WORK INSTRUCTION: Below is a listing to repeat exactly, with its pictures left out.

========================

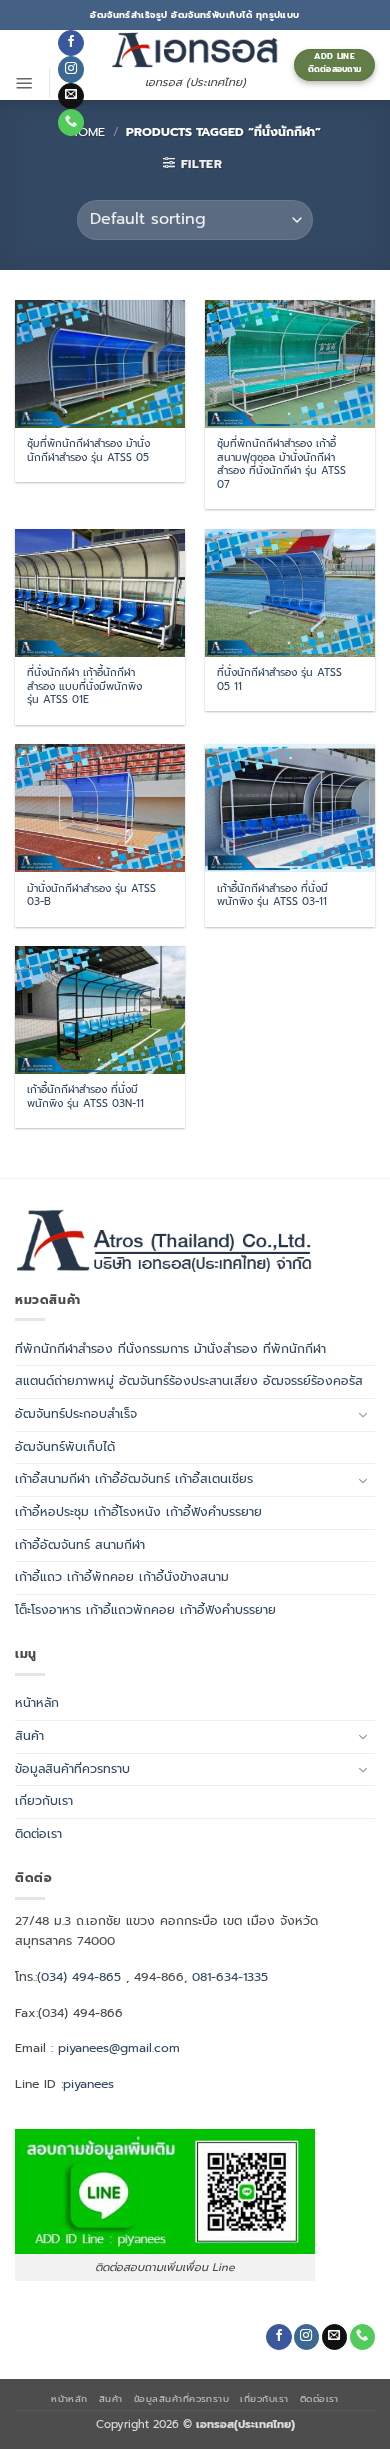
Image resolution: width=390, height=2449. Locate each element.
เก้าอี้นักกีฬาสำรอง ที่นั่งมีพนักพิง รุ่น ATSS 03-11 (272, 895)
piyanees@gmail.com (119, 2048)
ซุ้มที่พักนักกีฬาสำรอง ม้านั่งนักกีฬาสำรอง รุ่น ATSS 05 (88, 450)
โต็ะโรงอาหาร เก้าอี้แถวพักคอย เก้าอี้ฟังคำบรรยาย (145, 1610)
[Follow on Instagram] (70, 69)
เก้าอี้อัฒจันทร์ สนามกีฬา (80, 1545)
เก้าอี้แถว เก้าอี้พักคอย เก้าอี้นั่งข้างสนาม (122, 1577)
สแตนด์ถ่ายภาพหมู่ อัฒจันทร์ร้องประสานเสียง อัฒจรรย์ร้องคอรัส (189, 1381)
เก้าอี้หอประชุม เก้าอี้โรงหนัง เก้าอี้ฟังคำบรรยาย (138, 1512)
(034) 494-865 (79, 1977)
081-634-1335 (230, 1977)
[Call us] (70, 122)
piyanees (88, 2084)
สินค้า (29, 1736)
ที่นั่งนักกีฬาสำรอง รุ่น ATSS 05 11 (279, 679)
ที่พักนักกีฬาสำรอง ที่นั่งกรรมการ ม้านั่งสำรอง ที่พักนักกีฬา (170, 1349)
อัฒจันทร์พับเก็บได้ (65, 1447)
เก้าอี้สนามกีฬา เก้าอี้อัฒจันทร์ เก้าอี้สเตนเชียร (134, 1479)
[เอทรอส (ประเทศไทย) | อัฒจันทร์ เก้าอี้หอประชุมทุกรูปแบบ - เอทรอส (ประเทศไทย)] (195, 49)
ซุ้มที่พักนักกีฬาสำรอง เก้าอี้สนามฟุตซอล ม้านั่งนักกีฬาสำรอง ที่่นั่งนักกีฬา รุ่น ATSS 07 (281, 464)
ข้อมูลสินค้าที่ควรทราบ (72, 1769)
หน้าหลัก (37, 1703)
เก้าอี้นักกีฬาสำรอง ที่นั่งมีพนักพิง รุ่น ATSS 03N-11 (85, 1096)
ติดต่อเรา (38, 1834)
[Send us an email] (70, 96)
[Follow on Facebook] (70, 43)
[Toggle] (363, 1414)
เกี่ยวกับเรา (44, 1801)
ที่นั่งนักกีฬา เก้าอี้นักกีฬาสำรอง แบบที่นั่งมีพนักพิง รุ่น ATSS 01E (84, 686)
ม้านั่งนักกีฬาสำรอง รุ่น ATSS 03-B (91, 895)
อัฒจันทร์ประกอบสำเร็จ (76, 1414)
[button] (24, 83)
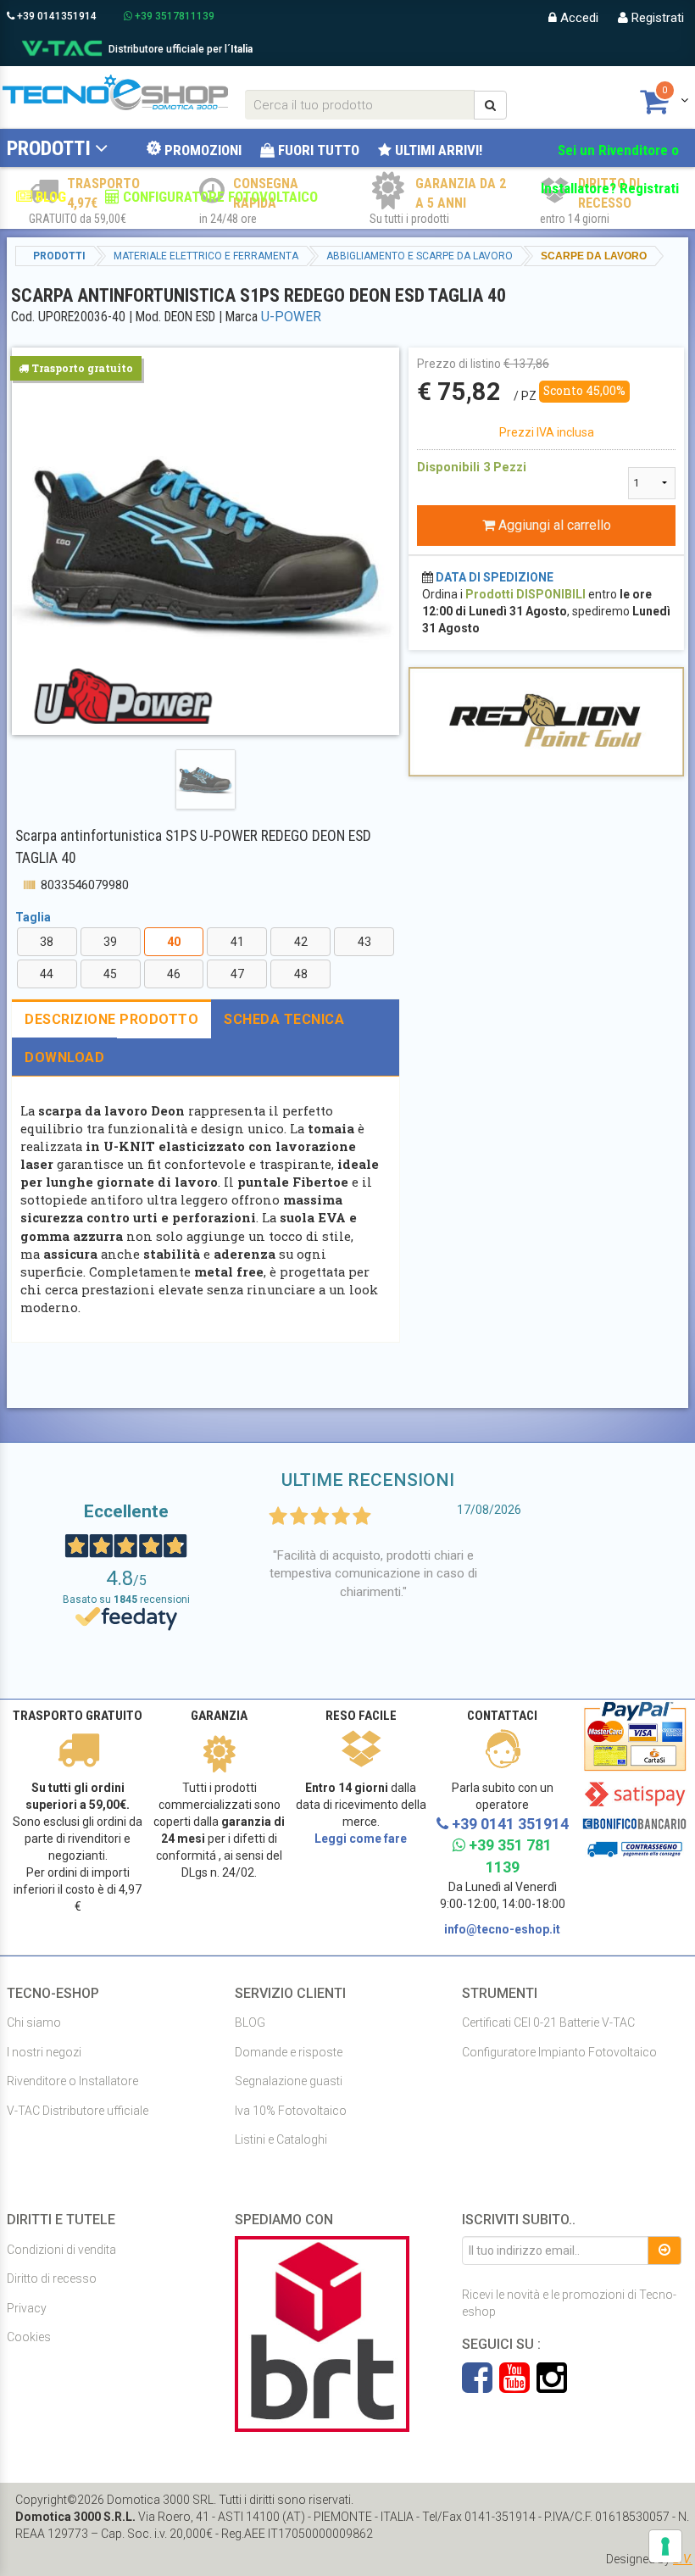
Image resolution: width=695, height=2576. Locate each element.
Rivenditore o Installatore (72, 2081)
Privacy (27, 2308)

========================

OUTPUT FOR THIS TASK:
Image resolution: width=390, height=2449. Locate each element.
เก้าอี้นักกีฬาสำรอง ที่นั่งมีพนักพิง รุ่น ATSS 03-11 (272, 895)
piyanees@gmail.com (119, 2048)
ซุ้มที่พักนักกีฬาสำรอง ม้านั่งนักกีฬาสำรอง รุ่น ATSS 05 (88, 450)
โต็ะโรงอาหาร เก้าอี้แถวพักคอย เก้าอี้ฟังคำบรรยาย (145, 1610)
[Follow on Instagram] (70, 69)
เก้าอี้อัฒจันทร์ สนามกีฬา (80, 1545)
เก้าอี้แถว เก้าอี้พักคอย เก้าอี้นั่งข้างสนาม (122, 1577)
สแตนด์ถ่ายภาพหมู่ อัฒจันทร์ร้องประสานเสียง อัฒจรรย์ร้องคอรัส (189, 1381)
เก้าอี้หอประชุม เก้าอี้โรงหนัง เก้าอี้ฟังคำบรรยาย (138, 1512)
(034) 494-865 (79, 1977)
081-634-1335 (230, 1977)
[Call us] (70, 122)
piyanees (88, 2084)
สินค้า (29, 1736)
ที่นั่งนักกีฬาสำรอง รุ่น ATSS 05 11 (279, 679)
ที่พักนักกีฬาสำรอง ที่นั่งกรรมการ ม้านั่งสำรอง ที่พักนักกีฬา (170, 1349)
อัฒจันทร์พับเก็บได้ (65, 1447)
เก้าอี้สนามกีฬา เก้าอี้อัฒจันทร์ เก้าอี้สเตนเชียร (134, 1479)
[เอทรอส (ประเทศไทย) | อัฒจันทร์ เก้าอี้หอประชุมทุกรูปแบบ - เอทรอส (ประเทศไทย)] (195, 49)
ซุ้มที่พักนักกีฬาสำรอง เก้าอี้สนามฟุตซอล ม้านั่งนักกีฬาสำรอง ที่่นั่งนักกีฬา รุ่น ATSS 07 (281, 464)
ข้อมูลสินค้าที่ควรทราบ (72, 1769)
หน้าหลัก (37, 1703)
เก้าอี้นักกีฬาสำรอง ที่นั่งมีพนักพิง รุ่น ATSS 03N-11 (85, 1096)
ติดต่อเรา (38, 1834)
[Send us an email] (70, 96)
[Follow on Facebook] (70, 43)
[Toggle] (363, 1414)
เกี่ยวกับเรา (44, 1801)
ที่นั่งนักกีฬา เก้าอี้นักกีฬาสำรอง แบบที่นั่งมีพนักพิง รุ่น ATSS 01E (84, 686)
ม้านั่งนักกีฬาสำรอง รุ่น ATSS 03-B (91, 895)
อัฒจันทร์ประกอบสำเร็จ (76, 1414)
[button] (24, 83)
Image resolution: width=695, height=2576. Locate each element.
Rivenditore o Installatore (72, 2081)
Privacy (27, 2308)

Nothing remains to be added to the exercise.